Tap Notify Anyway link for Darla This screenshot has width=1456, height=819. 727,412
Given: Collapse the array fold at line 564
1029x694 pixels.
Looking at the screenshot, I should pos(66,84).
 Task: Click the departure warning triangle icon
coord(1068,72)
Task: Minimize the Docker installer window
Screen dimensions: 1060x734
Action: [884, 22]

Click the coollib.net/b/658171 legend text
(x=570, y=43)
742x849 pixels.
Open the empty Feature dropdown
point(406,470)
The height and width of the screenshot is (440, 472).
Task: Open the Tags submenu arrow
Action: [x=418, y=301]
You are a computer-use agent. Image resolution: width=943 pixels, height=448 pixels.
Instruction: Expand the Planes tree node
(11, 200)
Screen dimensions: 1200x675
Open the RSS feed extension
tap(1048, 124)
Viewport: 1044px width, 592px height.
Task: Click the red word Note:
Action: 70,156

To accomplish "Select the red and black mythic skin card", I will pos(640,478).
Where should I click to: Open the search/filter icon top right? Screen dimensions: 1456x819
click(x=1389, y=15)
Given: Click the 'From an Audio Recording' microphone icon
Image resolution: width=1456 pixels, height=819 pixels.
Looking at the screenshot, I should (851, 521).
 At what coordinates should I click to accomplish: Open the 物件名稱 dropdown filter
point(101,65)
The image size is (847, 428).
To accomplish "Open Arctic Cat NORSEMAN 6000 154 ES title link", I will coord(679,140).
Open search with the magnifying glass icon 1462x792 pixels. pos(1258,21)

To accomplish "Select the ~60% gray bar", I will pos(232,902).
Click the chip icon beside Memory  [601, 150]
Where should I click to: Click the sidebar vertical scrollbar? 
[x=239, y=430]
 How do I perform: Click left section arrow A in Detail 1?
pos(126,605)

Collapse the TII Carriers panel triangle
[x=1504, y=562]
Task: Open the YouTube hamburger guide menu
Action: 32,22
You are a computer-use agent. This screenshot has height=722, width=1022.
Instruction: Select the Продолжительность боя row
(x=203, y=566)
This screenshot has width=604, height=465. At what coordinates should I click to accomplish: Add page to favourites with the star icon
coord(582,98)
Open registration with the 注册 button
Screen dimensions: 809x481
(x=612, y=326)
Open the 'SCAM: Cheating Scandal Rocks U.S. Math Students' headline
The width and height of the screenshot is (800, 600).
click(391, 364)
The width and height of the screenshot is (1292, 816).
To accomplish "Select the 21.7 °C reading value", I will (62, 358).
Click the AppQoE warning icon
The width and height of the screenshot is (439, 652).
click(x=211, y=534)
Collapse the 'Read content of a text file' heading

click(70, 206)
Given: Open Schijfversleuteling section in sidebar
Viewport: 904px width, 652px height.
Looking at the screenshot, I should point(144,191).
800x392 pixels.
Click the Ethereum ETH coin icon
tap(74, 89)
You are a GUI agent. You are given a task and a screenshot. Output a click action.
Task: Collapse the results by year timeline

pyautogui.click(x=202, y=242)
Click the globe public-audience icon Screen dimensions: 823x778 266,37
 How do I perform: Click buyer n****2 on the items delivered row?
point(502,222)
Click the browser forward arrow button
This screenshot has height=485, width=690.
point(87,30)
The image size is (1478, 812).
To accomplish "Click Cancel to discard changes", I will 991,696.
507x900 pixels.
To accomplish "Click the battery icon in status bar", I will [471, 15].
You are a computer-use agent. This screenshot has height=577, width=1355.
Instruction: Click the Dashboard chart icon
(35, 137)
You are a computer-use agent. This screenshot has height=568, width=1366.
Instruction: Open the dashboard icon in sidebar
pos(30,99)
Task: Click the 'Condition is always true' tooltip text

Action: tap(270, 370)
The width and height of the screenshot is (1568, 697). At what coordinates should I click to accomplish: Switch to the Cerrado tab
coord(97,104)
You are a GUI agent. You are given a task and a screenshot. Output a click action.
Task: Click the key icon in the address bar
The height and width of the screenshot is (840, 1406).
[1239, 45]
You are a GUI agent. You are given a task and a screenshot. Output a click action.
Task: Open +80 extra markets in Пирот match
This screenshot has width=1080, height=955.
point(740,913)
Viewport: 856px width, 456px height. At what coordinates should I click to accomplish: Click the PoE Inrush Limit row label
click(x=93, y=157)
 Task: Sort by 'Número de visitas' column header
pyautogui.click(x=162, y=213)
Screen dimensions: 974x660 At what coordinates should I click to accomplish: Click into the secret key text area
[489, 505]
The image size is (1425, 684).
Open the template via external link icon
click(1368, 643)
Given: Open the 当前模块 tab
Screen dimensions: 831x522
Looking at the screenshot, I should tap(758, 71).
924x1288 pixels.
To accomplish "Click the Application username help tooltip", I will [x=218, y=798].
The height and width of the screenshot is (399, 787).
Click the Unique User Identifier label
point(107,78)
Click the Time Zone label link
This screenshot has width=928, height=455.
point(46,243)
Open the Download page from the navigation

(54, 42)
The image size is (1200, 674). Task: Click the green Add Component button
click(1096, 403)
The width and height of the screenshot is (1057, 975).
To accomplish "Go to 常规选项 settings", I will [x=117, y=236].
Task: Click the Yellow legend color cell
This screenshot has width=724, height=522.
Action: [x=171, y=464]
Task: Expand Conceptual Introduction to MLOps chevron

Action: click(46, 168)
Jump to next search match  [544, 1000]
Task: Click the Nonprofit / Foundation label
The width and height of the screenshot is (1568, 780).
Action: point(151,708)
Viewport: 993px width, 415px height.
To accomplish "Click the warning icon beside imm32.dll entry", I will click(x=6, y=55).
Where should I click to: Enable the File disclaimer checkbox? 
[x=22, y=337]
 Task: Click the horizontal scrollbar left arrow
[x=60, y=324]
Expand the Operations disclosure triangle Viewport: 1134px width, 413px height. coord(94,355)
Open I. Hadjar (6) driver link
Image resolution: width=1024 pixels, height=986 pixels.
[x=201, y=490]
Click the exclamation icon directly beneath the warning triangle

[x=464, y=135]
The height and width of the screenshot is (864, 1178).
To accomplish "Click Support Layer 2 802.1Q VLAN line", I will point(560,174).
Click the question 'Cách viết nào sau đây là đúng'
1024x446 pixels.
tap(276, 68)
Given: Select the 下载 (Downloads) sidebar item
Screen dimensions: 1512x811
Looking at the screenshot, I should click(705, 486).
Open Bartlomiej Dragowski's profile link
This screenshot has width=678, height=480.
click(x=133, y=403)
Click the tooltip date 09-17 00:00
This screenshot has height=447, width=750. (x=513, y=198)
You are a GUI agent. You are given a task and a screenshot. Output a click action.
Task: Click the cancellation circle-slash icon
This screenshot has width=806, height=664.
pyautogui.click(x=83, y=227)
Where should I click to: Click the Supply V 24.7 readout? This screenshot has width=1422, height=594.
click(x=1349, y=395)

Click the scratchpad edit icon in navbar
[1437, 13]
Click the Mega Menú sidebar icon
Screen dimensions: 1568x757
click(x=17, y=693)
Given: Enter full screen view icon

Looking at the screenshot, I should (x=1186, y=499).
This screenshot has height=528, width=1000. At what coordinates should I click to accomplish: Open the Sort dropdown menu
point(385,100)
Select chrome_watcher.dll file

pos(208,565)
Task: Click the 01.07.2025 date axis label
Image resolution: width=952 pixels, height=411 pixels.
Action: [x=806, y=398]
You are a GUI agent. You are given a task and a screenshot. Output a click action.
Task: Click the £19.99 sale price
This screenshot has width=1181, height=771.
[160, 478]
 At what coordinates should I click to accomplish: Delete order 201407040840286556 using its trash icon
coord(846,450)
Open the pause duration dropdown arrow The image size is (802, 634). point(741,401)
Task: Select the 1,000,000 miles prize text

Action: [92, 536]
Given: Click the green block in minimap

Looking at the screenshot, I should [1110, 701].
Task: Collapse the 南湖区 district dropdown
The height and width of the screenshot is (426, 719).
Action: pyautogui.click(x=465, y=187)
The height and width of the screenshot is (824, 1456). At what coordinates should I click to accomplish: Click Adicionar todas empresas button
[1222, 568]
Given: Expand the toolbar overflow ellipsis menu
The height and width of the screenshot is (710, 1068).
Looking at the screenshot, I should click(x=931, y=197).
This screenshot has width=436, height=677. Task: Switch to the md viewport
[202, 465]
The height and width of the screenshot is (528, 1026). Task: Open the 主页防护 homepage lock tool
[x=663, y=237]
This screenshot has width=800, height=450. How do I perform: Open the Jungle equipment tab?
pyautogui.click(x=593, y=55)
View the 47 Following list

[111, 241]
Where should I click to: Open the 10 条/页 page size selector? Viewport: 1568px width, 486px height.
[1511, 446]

======

Your objective: When you reach the line with "Task: Click the departure" in the records above, start writing out lines exactly, and stop once the line with "You are a computer-use agent. Image" has been written; include nothing else.

Response to this exercise:
 Task: Click the departure warning triangle icon
coord(1068,72)
Task: Minimize the Docker installer window
Screen dimensions: 1060x734
Action: [884, 22]

Click the coollib.net/b/658171 legend text
(x=570, y=43)
742x849 pixels.
Open the empty Feature dropdown
point(406,470)
The height and width of the screenshot is (440, 472).
Task: Open the Tags submenu arrow
Action: [x=418, y=301]
You are a computer-use agent. Image resolution: width=943 pixels, height=448 pixels.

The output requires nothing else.